You don’t see many movies like Ad Astra these days—movies that depict space exploration in the future, but in the forseeable future. Ad Astra falls in that narrow, but vital window in storytelling with Gravity, Interstellar, and The Martian in showing what could be rather than what has been (Hidden Figures, First Man, etc.) or what probably can’t be (Star Wars, Valerian, etc.). This is the kind of movie that we hope will inspire people to explore, not just entertain them.
Unfortunately, while Ad Astra is a cinematic achievement, it doesn’t actually do those things that well.
My rating: 3 out of 5.
In an ambiguous “near future” in which humankind has colonized Mars and made the Moon a tourist destination (and spawned Moon pirates, apparently), astronaut Roy McBride is tasked with contacting his father, Clifford, long presumed dead at Neptune, who seems to be involved with mysterious electromagnetic surges that threaten the entire Solar System. These surges are by far the most outrageously nonsensical “science” of the film, which otherwise gets things mostly right. The offered explanation doesn’t even match what is shown on screen! But in response to them, McBride is led on a harrowing journey both across the Solar System and personally to reconciliation with his father.
The good part of this film is that it shows (in my opinion) such a plausible depiction of colonization of the Solar System. I won’t quite say “realistic” because realistic would be cramped underground tunnels that look more like a submarine than an airport terminal. But from a suborbital fall ripped straight from Felix Baumgartner’s 2012 stunt, to a well choreographed and silent high-speed chase on the Moon, to a beautiful if slightly stylized depiction of a mission to Neptune, a setting you don’t see very often, the look of the film is very real. Even with the scientific errors, I only really begrudge them the “surges” mess.
The bad, however, is (to start with) that the film is very slow-paced. I still rather enjoyed it, and if that were the only problem, I would have rated it higher, but you have to have the right attitude going in to appreciate it. There’s a certain class of science fiction that you’ll see in books like Mission of Gravity, Helliconia Spring, and The Left Hand of Darkness, where to varying degrees, the planet is the main character, not the people. I enjoy those kinds of books because they bring a sense of wonder that few others do. (Granted, I do need some characters. In books like Helliconia Spring where it starts to skip across decades or centuries of time, I lose interest fast.)
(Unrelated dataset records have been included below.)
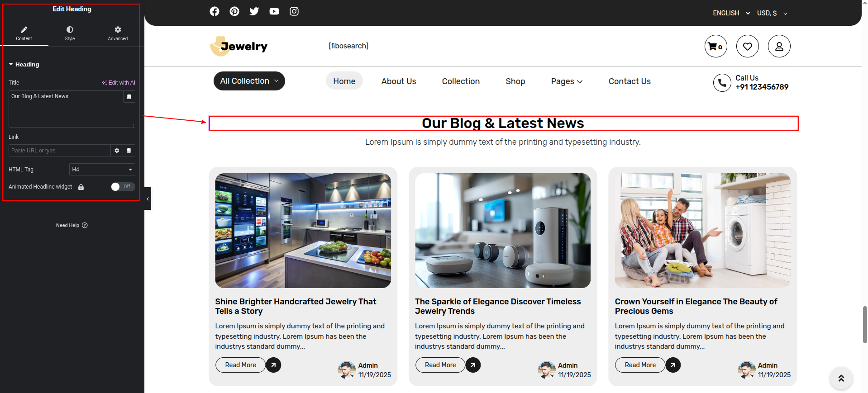Click Edit with AI link

pos(119,83)

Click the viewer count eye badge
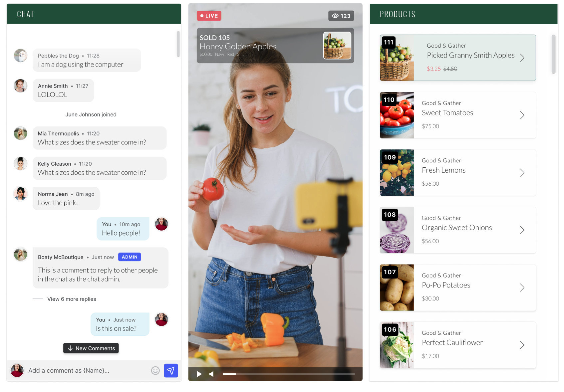(341, 16)
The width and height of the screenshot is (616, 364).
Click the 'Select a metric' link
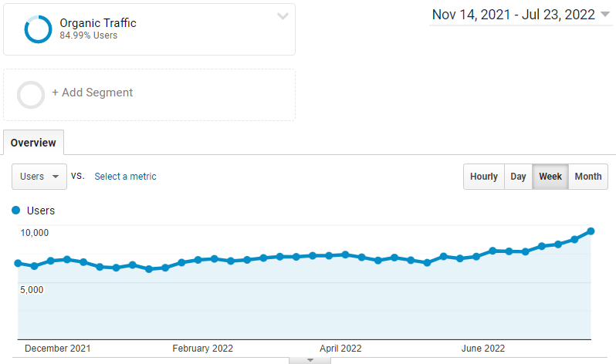125,177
That is the feeling I get from Ad Astra. That’s not actually what kind of story it is. The movie is very much about Roy and Clifford, their relationship, and the concept of fatherhood, but seeing the Solar System colonized like that brings that same sense of wonder, and I don’t mind the story taking its time with it.
However, that’s not the only problem with this film. The other big problem, the one that really hurts it in my mind, is that the writing is substandard. The whole plotline with Clifford and what he’s been doing doesn’t make a whole lot of sense, and the way each of the two men go about resolving it doesn’t feel like it fits their characterization up to that point. In fact, I’m not entirely sure what gets resolved in the end.
It’s this substandard writing that really bumps this movie down to so-so for me, but thus qualified, if you’re into this kind of sci-fi, I still think I can say it’s worth a matinee or rental price to see it and enjoy it as a treatise on exploring the Solar System.